As soon as she walked out of the room, I laid my head on his chest.
“I know you tried, dad. We gave it our best shot.”
Okay. I was being destructive and reckless. I’d polished off half a bottle of scotch and started the hatchet toss in my backyard. Two hours later and I was raving drunk, graduated from axes and onto my guns. I owned a good piece of land and it was surrounded by security wire. I kept my property private and protected, it was all part of my line of work. But maybe it was a tad irresponsible to get wasted while distraught and start shooting off guns. I swear I started out with a target, had a plan that, in its hashing, seemed logical.
I had no idea what time it was or how long they’d been at the hospital. Kyle gave me text updates for a while, but I’d dropped my phone back by the shed, right into the mud. I knew two things, that Paul wasn’t going to make it unless someone called in a miracle and that Olivia would hate me for ruining her life. As a bounty hunter, I had impeccable timing. As a regular guy-guy, I sucked. She’d associate me with regret for the rest of her life, and that was the best-case scenario.
I stumbled around the yard and spun the revolver in my hand. I wasn’t going to do anything stupid, just blow off some steam until I either ran out of scotch or bullets—whichever came first. I took a swig from the bottle and realized it was empty. I tossed it into the side of the shed where it shattered, the pieces raining down the side with a pleasant tinkling sound.
“Fuck!” I yelled as I brought my hands to face.

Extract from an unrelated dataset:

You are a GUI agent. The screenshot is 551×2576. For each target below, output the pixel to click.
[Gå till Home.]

I’d forgotten about Aunt Annie and suddenly she was there in my face scolding me, like I was her second son.
“You listen to me, Silas, and you listen good. I know you haven’t had it easy thanks to that woman who dared to call herself your mother, but that doesn’t give you the right to destroy your own chance at happiness.” She had her hand on my arm and shook it as if she could shake some sense into me.
“Too late, Annie. I already blew it,” I slurred.
“Ten years ago, you welcomed me inside, you let your guard down and allowed me to help you. That was one of the happiest days of my life. You were so angry when you came to live with us. You pushed me away and I held on for dear life. Silas, I was tough on you, you know how tough I am. My dear boy, Olivia is just like you, she has been scarred from life too. You can’t treat her the way you treat Kyle or me. Her heart can’t take it. Let her know how you feel. Hiding your feelings isn’t going to make them go away.”